Pranjivandas Jagjivandas Mehta (1864 – 3 August 1932) was a Mumbai-born physician, lawyer and jeweller who settled in Burma. He was a close friend of Mahatma Gandhi, helping Gandhi in England, helping him return from South Africa to India and sponsoring him. He also helped Gandhi articulate and elucidate his vision of India in the Hind Swaraj which was written primarily for Mehta (who is indicated as the "Reader"). In 1909 he wrote a letter to Gokhale recognising Gandhi as a Mahatma (a great soul), well before Gandhi was given that title.

== Life and work ==
Mehta was born in Morvi, the youngest of four brothers, into a wealthy Jain business family with roots in Kathiawar, Gujarat. An older brother, Revashankar "Jhaveri" Jagjivan Mehta who had been a lawyer of repute to the Raja of Morvi later set up a jewellery shop in Kalpadevi. After studies at Morbi and Rajkot, Pranjivan went to the Grant Medical College and received a LMS with a gold medal in 1886. With a state scholarship he went to the University of Brussels in 1887 and received an MD in 1889 specializing in surgery. At the same time he studied law and was called to the Bar in the Middle Temple in London in 1890. He returned to India and was a private physician before becoming medical officer for Idar State. It was while he was in London studying for the Middle Temple that Mohandas Gandhi came to hear of him and the two met for the first time in September 1888.
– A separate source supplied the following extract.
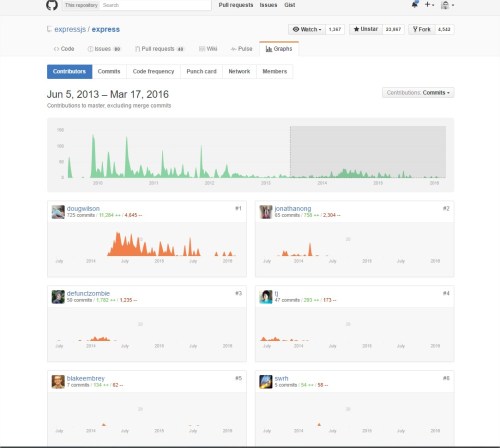Image resolution: width=500 pixels, height=448 pixels.
Task: Focus the repository search field
Action: tap(156, 5)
In 1899 Mehta moved to Rangoon where he joined the family diamond business of Maganlal Pranjivan and Co. Gandhi moved to South Africa in 1893. Mehta was involved with the Burmese nationalists, and numerous social activities such as the Hindu Social Club, the Burma Provincial Congress Committee and was the founder of the Anglo-Gujarati newspaper United Burma edited by V. Madanjit who earlier published the Indian Opinion from Durban. Mehta and Gandhi corresponded a great deal but Mehta had instructed Gandhi to destroy his letters once they had been read leading to a lack of record. Gandhi visited Burma in 1929 and stayed at Mehta's home near the Shwedagon Pagoda. Gandhi considered Mehta an intellectual giant and it was Mehta who introduced Gandhi to his primary spiritual guide, Shrimad Rajchandra whom Gandhi lists as one of his primary influences in his autobiography. Mehta also introduced Gandhi to the writings of Tolstoy. Mehta was an anti-vaccinationist and wrote in 1899 that sanitation was a greater need in the protection against smallpox. He again opposed vaccination of immigrants into Burma.